Even in good economic times, the local trade could barely keep small businesses afloat (the whole problem being, of course, that this "good" economy wasn't good enough to keep people from starving, losing their homes and begging on the streets.) With the advent of the Great Recession, things became desperate. Businesses shut down; even Sam Weller's bookstore, a longtime anchor in the neighborhood, decided to move to a better location.
All the downtown merchants know the panhandlers are scaring away customers. And, as I say, I sympathize with them wholeheartedly.
For a time, I did my best to greet the good street people with an open heart. I would keep spare change and cigarettes on hand to dole out dutifully each day. All the downtown merchants warned me, but I dismissed them as cynical, jaded assholes.
As the months and years went by, however, I found myself targeted by enough con artists and off-med psychotics that my heart grew ever more hardened. The guy who breathed down my neck at AJ's? The one who started out clean and nice but, with each passing day, became more and more grimy and unhinged until one day I noticed my friend was wearing soil-caked sweatpants and being carted away by the police for issuing violent threats to random passers-by?
Every time I saw a 60-year-old man openly pissing on those lovely begonia-and-asparagus-fern planters, I lost a chunk of my soul. And I resented my transformation from a cockeyed-optimistic idealist to one of those cynical, jaded assholes I used to dismiss.
The panhandling measure before the Salt Lake City Council seeks to make "aggressive" panhandling even more illegal than it already is.

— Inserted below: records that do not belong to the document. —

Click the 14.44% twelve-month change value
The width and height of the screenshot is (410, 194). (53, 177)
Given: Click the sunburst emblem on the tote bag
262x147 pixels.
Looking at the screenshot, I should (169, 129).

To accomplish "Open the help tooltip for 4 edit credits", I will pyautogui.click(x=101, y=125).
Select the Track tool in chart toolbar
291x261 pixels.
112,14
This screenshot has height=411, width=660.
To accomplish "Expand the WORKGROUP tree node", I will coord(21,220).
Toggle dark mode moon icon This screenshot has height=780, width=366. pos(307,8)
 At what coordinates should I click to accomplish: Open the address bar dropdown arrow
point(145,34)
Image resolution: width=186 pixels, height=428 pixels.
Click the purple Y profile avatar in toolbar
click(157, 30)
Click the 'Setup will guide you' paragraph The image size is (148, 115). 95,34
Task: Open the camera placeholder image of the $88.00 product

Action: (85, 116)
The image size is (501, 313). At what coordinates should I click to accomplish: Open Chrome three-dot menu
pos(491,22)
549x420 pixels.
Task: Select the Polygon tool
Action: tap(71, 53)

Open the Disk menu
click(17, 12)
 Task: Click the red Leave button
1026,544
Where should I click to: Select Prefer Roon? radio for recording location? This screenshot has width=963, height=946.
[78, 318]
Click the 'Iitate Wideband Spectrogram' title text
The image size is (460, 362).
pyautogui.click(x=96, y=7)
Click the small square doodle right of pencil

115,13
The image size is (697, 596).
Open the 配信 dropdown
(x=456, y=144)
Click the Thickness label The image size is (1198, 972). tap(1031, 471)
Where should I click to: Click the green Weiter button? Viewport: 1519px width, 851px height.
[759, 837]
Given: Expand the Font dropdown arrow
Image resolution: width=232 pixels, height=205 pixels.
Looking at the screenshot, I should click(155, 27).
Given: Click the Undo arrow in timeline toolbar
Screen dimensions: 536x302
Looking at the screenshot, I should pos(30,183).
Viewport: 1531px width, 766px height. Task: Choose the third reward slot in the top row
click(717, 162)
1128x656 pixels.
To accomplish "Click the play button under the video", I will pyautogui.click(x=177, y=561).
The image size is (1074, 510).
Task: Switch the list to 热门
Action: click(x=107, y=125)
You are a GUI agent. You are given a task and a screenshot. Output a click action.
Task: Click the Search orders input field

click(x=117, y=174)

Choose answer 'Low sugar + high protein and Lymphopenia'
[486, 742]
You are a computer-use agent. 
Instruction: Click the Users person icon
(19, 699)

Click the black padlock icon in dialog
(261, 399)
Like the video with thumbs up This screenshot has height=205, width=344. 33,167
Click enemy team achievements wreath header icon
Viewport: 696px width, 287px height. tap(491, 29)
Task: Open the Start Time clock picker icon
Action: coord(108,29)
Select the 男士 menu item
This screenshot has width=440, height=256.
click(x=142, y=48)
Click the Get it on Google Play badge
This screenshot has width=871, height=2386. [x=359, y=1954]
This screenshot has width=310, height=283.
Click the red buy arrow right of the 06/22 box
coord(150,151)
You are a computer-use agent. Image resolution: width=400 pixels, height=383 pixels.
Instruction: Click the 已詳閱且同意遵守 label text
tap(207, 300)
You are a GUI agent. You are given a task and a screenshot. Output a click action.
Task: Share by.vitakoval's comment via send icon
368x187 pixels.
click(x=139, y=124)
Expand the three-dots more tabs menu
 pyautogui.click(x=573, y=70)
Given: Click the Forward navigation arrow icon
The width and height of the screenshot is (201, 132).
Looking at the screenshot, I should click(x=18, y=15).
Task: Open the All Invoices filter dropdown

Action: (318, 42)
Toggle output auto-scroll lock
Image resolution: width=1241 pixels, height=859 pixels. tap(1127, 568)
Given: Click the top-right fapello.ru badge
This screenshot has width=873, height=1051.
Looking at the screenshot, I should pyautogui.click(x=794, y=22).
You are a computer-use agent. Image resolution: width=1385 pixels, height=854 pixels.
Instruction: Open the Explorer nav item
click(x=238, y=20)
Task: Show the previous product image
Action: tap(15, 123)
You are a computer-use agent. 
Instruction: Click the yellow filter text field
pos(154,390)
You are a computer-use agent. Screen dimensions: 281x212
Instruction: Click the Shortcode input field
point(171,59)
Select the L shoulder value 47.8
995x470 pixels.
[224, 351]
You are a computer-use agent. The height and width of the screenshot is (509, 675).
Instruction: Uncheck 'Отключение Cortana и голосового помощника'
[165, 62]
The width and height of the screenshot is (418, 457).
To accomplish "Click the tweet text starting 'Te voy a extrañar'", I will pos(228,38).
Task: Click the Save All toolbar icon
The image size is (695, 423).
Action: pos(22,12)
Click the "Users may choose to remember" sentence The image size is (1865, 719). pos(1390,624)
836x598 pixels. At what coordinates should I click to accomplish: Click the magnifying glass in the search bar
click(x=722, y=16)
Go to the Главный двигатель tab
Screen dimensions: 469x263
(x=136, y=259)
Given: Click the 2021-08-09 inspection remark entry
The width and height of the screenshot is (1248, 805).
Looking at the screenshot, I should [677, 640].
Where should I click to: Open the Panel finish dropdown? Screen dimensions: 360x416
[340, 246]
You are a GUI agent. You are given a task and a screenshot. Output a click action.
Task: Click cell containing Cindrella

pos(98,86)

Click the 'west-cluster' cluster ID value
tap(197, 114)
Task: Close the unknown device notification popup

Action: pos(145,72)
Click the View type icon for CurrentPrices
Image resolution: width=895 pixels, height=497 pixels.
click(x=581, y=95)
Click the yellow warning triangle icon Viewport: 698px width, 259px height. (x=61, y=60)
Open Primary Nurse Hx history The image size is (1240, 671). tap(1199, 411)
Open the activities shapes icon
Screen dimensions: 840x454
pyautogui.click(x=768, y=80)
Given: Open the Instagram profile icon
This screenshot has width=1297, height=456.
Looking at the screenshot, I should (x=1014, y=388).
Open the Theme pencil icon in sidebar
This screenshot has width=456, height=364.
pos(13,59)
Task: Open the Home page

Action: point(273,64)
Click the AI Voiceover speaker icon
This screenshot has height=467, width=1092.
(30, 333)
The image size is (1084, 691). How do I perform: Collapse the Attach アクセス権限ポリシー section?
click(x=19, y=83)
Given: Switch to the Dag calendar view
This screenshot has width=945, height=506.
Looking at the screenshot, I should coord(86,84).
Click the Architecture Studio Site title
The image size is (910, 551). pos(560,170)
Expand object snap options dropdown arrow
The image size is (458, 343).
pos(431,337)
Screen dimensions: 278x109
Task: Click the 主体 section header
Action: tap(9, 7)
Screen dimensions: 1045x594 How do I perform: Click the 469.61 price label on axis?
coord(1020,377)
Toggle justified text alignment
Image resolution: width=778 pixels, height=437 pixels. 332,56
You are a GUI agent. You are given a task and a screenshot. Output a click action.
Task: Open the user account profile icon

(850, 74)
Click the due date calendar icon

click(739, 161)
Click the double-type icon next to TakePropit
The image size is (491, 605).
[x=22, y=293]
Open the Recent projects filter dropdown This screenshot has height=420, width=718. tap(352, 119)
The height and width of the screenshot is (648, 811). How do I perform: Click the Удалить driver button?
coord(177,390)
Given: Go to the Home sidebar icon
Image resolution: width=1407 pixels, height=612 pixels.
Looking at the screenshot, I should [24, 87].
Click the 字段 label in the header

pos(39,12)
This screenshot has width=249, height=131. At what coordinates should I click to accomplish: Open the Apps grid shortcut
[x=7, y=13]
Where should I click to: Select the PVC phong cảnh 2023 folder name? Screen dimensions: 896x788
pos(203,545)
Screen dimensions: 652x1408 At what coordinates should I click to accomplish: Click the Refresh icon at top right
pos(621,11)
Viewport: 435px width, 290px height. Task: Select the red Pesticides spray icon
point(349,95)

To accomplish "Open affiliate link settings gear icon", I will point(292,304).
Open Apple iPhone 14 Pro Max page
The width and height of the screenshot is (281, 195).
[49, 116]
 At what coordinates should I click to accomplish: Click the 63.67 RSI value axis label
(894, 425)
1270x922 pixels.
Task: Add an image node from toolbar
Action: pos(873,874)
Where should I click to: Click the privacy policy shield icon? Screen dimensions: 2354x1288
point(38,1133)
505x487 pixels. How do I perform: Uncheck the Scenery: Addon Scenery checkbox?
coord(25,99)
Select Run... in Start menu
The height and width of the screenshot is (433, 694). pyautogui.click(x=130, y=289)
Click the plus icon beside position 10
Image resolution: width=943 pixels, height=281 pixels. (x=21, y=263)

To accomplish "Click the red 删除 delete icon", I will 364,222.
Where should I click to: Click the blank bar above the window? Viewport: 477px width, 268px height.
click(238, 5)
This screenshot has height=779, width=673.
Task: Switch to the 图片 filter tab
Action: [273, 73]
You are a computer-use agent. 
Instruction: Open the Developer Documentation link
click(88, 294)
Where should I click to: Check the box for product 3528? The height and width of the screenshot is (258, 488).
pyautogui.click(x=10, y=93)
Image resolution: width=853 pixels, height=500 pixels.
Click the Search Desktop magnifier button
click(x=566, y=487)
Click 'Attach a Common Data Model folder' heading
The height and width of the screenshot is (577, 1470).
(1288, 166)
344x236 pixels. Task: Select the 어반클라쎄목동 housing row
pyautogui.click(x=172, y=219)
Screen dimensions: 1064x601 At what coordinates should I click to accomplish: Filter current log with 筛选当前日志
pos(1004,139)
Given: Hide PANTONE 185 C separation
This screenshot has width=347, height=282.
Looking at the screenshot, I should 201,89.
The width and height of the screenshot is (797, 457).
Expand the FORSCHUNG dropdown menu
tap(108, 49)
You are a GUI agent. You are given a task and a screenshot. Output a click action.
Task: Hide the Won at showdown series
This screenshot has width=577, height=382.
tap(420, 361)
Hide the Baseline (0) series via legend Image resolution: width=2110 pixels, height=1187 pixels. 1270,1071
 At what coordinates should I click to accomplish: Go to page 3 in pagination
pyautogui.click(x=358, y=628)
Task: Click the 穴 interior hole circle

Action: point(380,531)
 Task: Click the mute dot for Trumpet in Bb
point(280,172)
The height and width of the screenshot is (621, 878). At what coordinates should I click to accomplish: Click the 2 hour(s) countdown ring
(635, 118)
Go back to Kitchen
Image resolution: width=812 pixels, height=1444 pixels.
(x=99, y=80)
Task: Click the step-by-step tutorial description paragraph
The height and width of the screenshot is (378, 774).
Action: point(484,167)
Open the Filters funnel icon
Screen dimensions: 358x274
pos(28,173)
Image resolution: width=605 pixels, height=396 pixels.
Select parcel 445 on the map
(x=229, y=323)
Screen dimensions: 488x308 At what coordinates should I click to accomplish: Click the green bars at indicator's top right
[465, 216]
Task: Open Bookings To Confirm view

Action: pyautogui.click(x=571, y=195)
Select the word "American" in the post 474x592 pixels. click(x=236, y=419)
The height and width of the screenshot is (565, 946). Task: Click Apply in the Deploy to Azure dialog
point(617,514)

It's timely, because as the middle class disappears, and as income inequity increases in this country, we can only expect to see more and more people living in filth on the streets and begging for a living. We can lock them up so we don't have to look at them. But we'll end up paying a lot more than spare change for that privilege.
And, as long as we keep them locked up and out of mind, we can go on thinking that the nation's economic problems really are manageable, and maybe all it will take is another tax cut for the rich to get us back on the road to prosperity. Who knows? Maybe it will work this time, even though it never has before.
I say that's bullshit. If there's one thing to be said for aggressive homeless panhandlers, it's that they serve as a constant reminder of our fucked-up economic system. The only way to get rid of them is with a sustainable economic policy that lifts all boats -- including those of the least among us.
There's some crazy ones among them? OK: Get them into psychiatric programs where they belong. Get the rest into rehab and employment programs so they can become productive and happy. Create progressive tax and health-care schemes that allow small businesses to thrive. And pay for this by reinstating a fair tax on the billionaire plutocrats who got a free ride the whole time the economy tanked, and forgot to use their lucky tax breaks to "create jobs" like they were supposed to.
* Note: This situation may have been remedied if anybody had thought to place a goddamn ashtray within five miles. Still, I attempted to set a good example by officiously extinguishing my c-sticks on trash bins and making a big show of discarding my butts properly.